*Exercise*. Repeat the lines below exactly as written, please, from the line with "The image size is (660, 518)." to the line with "The image size is (1492, 812).", both lines included, and no others.

*Dataset entries*.
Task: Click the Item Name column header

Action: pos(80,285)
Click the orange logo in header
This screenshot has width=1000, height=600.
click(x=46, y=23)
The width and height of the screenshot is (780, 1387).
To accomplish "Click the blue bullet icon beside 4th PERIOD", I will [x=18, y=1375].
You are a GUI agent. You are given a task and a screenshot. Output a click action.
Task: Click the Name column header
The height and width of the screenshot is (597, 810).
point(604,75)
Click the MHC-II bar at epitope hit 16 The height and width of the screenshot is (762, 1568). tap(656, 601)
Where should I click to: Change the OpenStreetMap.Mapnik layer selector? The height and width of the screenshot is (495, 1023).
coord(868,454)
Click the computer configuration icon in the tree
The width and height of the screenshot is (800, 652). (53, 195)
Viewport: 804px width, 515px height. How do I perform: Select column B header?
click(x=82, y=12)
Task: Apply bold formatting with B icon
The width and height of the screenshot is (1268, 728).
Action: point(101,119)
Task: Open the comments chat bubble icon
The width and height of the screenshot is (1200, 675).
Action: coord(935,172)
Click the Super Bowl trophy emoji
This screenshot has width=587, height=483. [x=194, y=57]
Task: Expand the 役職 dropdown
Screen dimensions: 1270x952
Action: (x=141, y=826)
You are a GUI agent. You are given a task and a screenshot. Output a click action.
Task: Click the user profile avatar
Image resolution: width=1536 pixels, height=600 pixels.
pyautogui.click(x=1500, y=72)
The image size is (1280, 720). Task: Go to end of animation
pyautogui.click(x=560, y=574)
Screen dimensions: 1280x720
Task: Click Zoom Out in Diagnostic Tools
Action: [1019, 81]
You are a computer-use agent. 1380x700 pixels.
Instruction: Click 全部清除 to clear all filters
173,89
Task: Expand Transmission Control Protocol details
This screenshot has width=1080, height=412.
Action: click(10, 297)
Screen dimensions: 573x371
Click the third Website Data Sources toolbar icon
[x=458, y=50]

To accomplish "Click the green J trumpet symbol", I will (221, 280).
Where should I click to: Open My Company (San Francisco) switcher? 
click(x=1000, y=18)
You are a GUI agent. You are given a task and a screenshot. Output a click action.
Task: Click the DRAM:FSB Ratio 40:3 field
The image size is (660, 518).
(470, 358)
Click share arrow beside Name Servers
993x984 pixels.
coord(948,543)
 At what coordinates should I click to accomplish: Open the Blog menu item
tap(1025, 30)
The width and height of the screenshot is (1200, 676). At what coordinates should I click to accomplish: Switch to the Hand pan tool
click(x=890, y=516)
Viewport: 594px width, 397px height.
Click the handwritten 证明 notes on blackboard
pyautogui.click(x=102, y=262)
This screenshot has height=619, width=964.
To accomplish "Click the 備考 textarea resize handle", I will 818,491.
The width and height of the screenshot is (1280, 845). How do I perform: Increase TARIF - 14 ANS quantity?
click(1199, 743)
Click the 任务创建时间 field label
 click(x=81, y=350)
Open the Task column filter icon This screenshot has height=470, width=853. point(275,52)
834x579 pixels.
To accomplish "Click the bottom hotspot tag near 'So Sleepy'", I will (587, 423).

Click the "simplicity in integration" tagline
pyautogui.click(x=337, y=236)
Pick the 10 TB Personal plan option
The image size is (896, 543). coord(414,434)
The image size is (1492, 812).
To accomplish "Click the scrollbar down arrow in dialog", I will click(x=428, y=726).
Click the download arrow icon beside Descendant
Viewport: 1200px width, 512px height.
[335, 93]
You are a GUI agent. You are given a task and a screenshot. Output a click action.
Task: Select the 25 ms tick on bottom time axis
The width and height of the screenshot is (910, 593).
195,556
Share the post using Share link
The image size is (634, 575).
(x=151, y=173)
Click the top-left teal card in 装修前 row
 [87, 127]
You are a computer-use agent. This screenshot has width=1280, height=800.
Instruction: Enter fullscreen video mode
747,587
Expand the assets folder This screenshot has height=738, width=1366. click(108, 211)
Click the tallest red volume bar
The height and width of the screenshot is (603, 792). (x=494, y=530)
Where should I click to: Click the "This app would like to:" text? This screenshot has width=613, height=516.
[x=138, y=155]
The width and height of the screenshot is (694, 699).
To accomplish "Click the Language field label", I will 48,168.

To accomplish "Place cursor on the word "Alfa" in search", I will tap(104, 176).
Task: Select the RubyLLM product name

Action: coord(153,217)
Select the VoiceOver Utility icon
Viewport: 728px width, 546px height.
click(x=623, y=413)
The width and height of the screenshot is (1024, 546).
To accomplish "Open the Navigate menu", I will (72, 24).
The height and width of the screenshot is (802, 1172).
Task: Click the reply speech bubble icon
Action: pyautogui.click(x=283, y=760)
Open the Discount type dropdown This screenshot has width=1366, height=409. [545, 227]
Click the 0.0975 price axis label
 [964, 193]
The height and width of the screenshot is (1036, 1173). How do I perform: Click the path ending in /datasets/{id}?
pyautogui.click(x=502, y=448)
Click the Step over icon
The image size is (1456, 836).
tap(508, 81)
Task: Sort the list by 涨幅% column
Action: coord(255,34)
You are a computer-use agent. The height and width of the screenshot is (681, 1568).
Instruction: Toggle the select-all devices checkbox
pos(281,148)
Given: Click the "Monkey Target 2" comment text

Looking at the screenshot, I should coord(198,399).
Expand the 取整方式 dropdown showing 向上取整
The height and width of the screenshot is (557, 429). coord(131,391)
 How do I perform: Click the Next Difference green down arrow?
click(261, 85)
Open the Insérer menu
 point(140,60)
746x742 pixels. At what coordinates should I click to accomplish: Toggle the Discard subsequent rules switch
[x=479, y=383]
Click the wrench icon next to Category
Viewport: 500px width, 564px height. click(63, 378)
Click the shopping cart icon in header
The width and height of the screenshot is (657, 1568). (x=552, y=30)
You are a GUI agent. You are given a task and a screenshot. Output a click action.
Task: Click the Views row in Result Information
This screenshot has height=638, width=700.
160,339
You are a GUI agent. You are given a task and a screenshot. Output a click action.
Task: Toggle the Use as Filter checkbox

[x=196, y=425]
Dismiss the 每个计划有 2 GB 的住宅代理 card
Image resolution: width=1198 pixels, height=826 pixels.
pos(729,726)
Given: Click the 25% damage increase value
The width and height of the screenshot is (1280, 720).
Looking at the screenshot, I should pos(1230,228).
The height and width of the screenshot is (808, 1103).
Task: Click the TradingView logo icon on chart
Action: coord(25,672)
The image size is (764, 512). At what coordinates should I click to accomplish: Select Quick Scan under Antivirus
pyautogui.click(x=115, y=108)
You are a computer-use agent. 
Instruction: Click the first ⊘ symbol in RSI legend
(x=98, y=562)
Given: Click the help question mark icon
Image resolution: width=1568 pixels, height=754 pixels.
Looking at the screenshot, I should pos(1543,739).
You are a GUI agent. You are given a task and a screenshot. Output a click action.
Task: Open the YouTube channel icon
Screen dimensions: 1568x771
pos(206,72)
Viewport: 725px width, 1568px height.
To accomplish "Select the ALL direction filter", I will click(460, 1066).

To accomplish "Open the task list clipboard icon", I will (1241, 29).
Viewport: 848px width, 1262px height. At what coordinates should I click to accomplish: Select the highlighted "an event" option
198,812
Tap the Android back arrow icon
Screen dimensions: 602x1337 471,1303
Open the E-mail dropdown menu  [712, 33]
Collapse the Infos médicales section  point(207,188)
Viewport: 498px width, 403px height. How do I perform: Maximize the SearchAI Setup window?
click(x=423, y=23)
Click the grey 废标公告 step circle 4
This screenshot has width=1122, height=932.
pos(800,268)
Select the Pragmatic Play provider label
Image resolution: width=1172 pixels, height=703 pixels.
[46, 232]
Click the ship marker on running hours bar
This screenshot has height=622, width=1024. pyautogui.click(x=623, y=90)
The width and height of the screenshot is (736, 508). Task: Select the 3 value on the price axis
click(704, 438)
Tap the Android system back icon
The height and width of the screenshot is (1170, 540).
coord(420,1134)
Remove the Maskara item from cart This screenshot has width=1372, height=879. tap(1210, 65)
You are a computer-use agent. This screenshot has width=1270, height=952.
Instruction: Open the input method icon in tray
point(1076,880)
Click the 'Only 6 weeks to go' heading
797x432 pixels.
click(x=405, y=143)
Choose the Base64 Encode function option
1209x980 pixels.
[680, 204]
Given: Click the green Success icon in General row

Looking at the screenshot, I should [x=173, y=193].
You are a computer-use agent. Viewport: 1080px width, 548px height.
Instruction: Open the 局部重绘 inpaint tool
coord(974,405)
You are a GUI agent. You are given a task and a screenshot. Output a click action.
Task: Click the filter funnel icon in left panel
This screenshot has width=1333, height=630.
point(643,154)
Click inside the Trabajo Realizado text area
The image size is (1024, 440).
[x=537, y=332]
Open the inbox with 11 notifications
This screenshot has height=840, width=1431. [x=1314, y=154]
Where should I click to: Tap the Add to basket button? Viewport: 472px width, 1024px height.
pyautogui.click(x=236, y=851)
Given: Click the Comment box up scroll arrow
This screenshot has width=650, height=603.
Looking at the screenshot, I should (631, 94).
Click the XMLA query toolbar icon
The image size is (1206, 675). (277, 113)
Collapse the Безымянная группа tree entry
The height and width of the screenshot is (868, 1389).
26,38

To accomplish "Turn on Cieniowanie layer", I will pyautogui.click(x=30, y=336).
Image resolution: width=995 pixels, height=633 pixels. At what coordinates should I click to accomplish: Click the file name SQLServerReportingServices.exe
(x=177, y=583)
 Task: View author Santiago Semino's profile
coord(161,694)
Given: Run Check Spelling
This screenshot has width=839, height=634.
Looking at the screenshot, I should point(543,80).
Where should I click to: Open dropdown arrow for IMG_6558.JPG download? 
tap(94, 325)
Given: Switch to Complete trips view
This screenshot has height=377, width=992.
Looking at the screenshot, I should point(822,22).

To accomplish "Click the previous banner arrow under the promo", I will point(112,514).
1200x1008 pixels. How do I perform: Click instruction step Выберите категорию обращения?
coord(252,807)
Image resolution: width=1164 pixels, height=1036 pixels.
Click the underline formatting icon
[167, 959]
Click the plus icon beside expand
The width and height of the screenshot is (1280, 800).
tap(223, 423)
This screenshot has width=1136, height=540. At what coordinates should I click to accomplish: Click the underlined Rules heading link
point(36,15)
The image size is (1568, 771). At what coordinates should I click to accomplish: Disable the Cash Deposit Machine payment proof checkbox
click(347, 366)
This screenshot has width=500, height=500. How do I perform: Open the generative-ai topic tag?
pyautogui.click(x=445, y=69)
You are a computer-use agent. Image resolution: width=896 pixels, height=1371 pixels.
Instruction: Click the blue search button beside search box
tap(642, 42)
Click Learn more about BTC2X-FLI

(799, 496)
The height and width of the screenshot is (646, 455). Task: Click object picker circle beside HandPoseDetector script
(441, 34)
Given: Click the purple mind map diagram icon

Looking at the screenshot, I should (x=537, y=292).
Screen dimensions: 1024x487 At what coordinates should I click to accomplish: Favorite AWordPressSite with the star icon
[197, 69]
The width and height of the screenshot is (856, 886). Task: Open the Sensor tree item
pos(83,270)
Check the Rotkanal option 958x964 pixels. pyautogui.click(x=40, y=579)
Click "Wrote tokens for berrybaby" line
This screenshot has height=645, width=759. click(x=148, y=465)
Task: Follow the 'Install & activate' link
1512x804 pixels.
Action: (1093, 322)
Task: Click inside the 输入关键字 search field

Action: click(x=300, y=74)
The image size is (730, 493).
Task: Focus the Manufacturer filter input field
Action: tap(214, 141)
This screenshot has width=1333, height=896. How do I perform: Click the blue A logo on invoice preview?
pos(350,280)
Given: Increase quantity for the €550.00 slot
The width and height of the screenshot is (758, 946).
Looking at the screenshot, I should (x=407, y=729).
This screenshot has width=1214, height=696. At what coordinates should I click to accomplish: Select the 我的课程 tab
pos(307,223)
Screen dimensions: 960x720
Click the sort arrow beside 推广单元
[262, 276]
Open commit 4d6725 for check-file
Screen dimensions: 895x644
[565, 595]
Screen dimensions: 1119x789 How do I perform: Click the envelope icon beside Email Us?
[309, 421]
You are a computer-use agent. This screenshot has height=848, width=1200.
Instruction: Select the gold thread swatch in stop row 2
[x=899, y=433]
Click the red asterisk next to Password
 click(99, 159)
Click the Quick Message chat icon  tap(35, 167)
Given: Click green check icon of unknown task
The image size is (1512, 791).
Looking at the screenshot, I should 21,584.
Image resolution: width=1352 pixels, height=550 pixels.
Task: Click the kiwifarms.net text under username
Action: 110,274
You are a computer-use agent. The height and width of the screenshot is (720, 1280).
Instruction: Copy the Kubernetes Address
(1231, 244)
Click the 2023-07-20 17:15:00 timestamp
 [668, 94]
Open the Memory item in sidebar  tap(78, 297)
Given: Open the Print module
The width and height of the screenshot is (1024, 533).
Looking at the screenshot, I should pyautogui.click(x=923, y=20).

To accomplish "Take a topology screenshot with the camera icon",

*Answer to the problem*.
The image size is (660, 518).
(470, 358)
Click share arrow beside Name Servers
993x984 pixels.
coord(948,543)
 At what coordinates should I click to accomplish: Open the Blog menu item
tap(1025, 30)
The width and height of the screenshot is (1200, 676). At what coordinates should I click to accomplish: Switch to the Hand pan tool
click(x=890, y=516)
Viewport: 594px width, 397px height.
Click the handwritten 证明 notes on blackboard
pyautogui.click(x=102, y=262)
This screenshot has height=619, width=964.
To accomplish "Click the 備考 textarea resize handle", I will 818,491.
The width and height of the screenshot is (1280, 845). How do I perform: Increase TARIF - 14 ANS quantity?
click(1199, 743)
Click the 任务创建时间 field label
 click(x=81, y=350)
Open the Task column filter icon This screenshot has height=470, width=853. point(275,52)
834x579 pixels.
To accomplish "Click the bottom hotspot tag near 'So Sleepy'", I will (587, 423).

Click the "simplicity in integration" tagline
pyautogui.click(x=337, y=236)
Pick the 10 TB Personal plan option
The image size is (896, 543). coord(414,434)
The image size is (1492, 812).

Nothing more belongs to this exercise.